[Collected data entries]
• • •

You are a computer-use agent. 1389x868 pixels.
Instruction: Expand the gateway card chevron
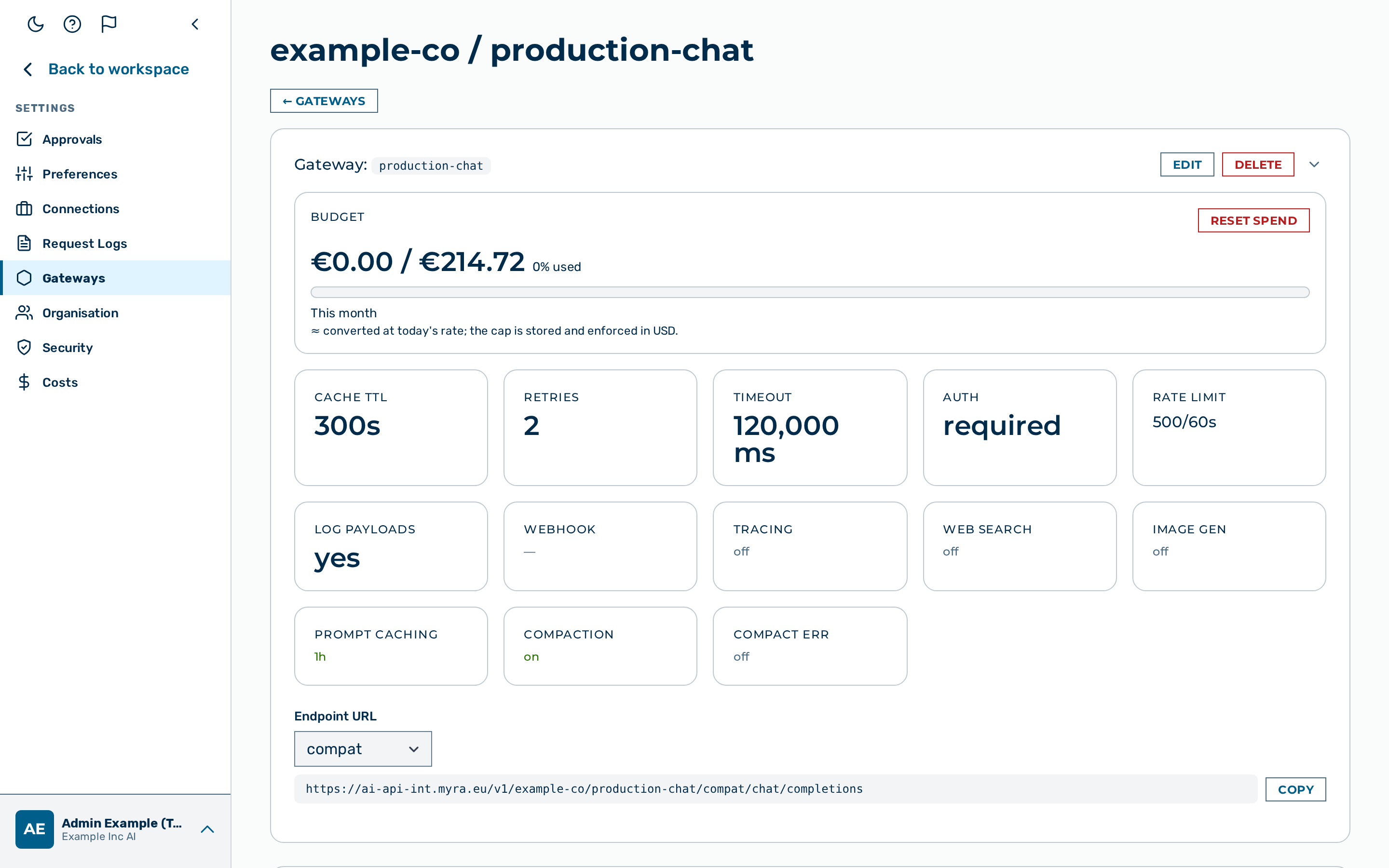coord(1314,165)
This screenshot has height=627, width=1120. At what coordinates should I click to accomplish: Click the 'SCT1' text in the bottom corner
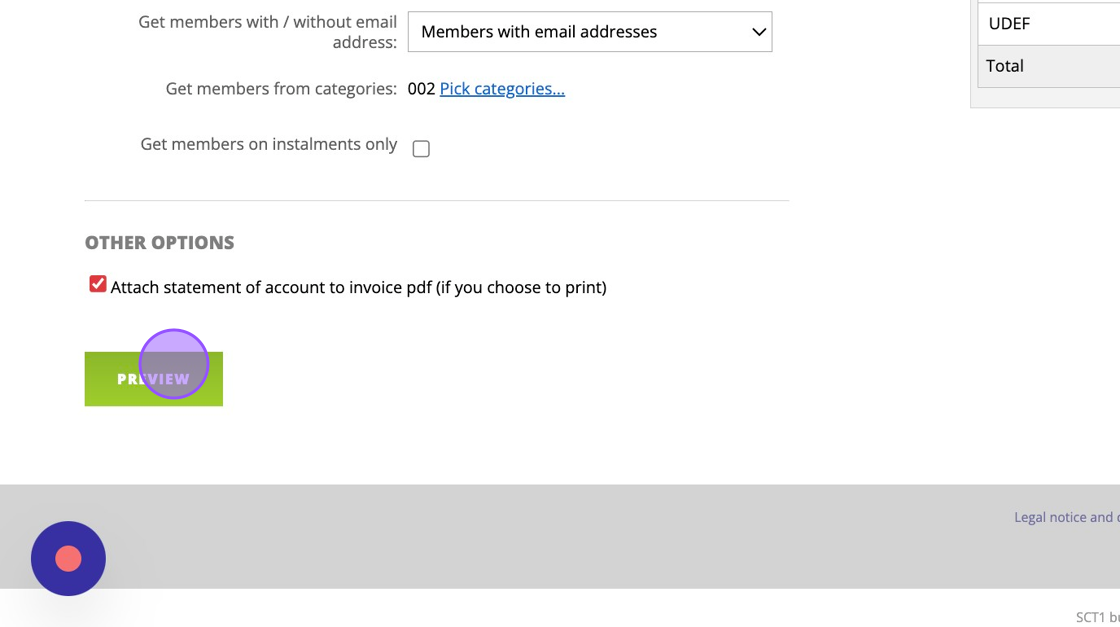pos(1091,617)
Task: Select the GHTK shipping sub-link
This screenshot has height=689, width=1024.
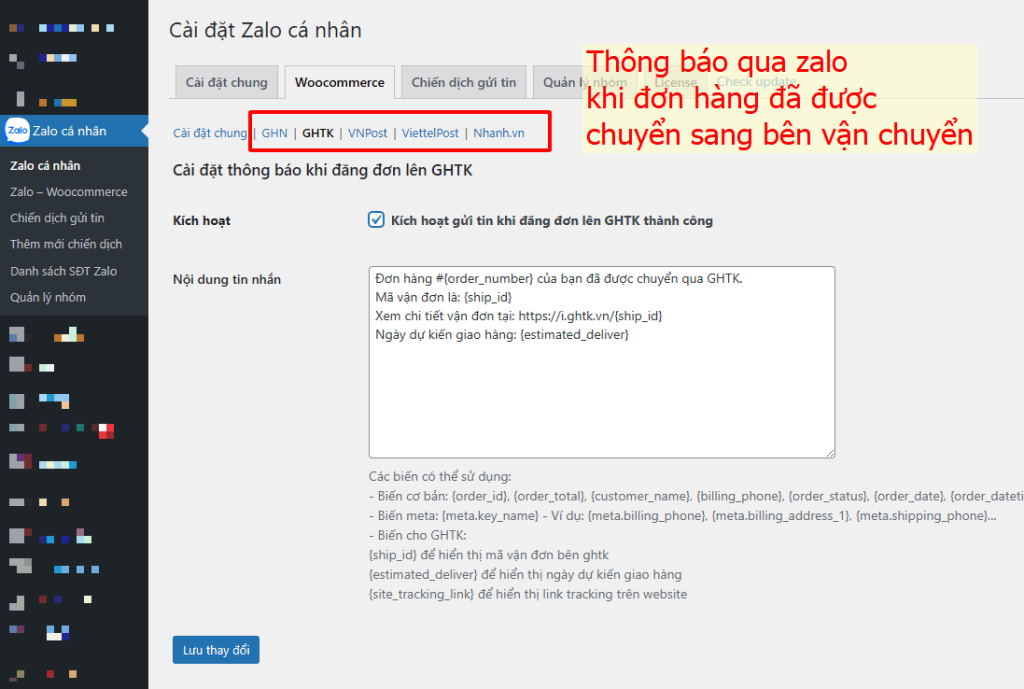Action: pos(318,133)
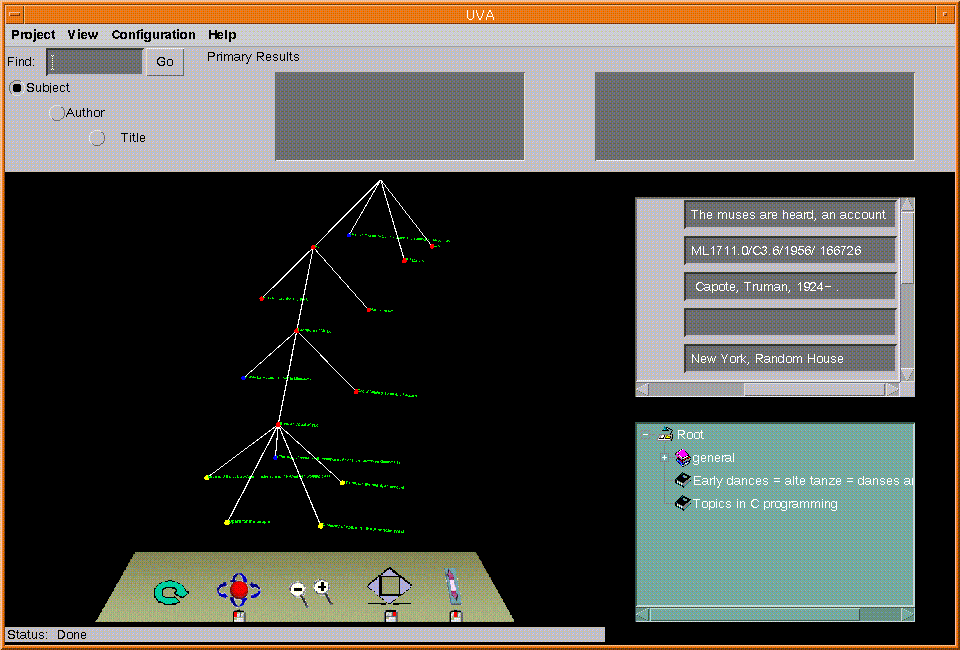This screenshot has height=650, width=960.
Task: Click the Find text input box
Action: coord(94,62)
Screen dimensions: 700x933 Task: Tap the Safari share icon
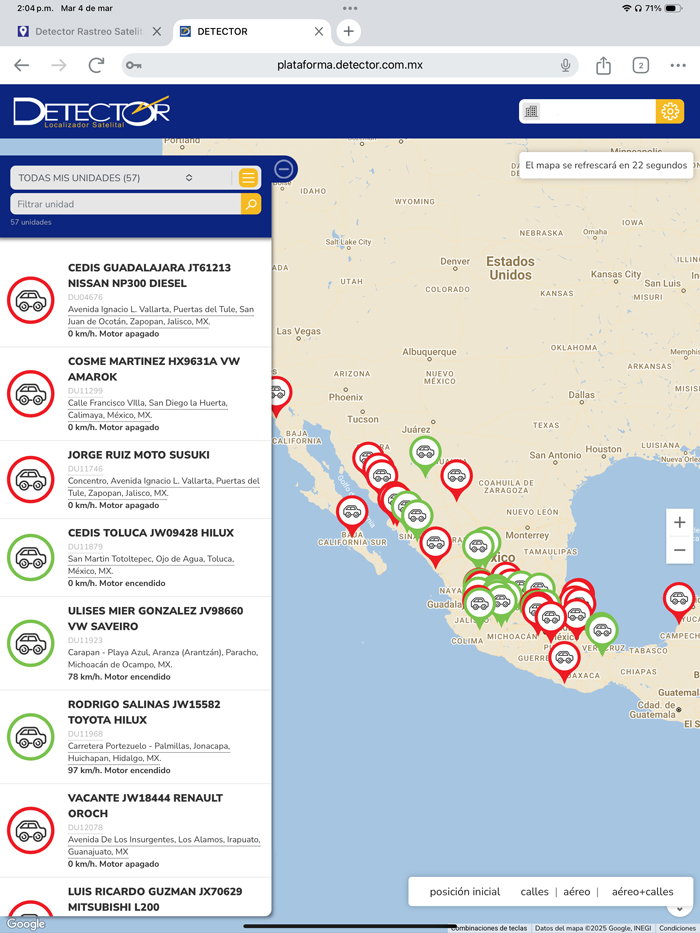[603, 66]
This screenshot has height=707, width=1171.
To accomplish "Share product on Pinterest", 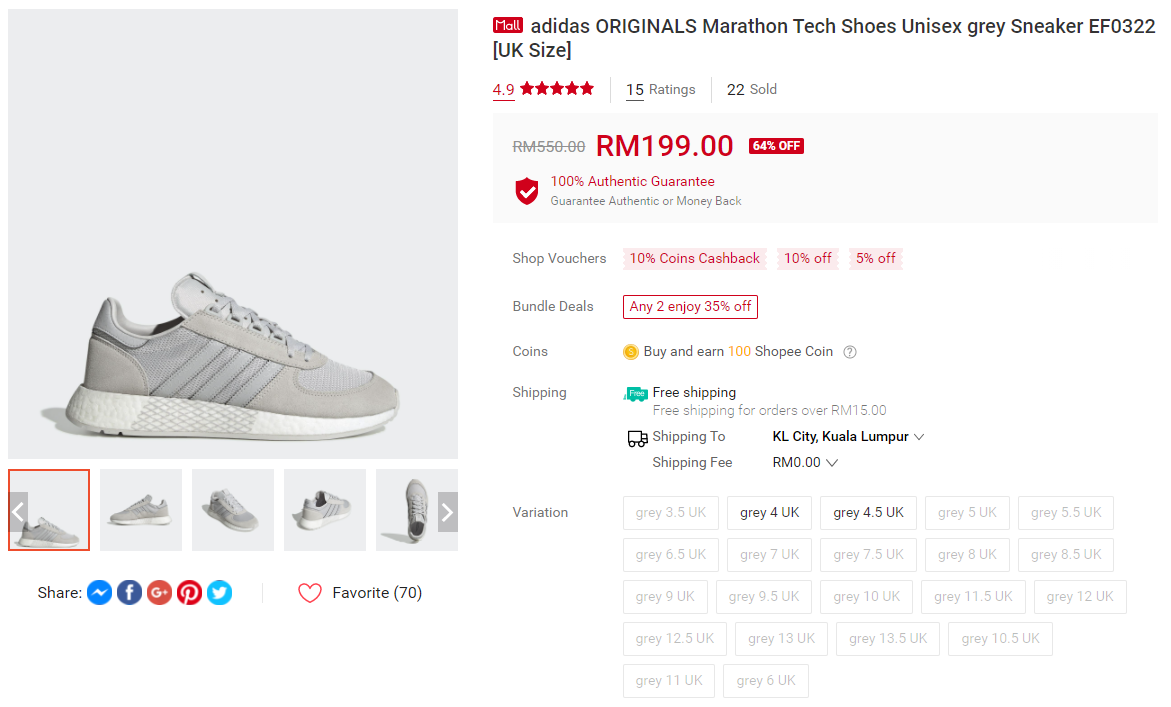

• • •

### [Problem description]
Retype every entry above word for word, leaving out the pictures.

### [The completed task]
You are a computer-use agent. 1389x868 pixels.
Instruction: Expand the gateway card chevron
coord(1314,165)
This screenshot has height=627, width=1120. At what coordinates should I click to accomplish: Click the 'SCT1' text in the bottom corner
pos(1091,617)
Task: Select the GHTK shipping sub-link
This screenshot has height=689, width=1024.
Action: pos(318,133)
This screenshot has height=650, width=960.
Task: Click the Find text input box
Action: coord(94,62)
Screen dimensions: 700x933 Task: Tap the Safari share icon
[603, 66]
This screenshot has height=707, width=1171.
To accomplish "Share product on Pinterest", 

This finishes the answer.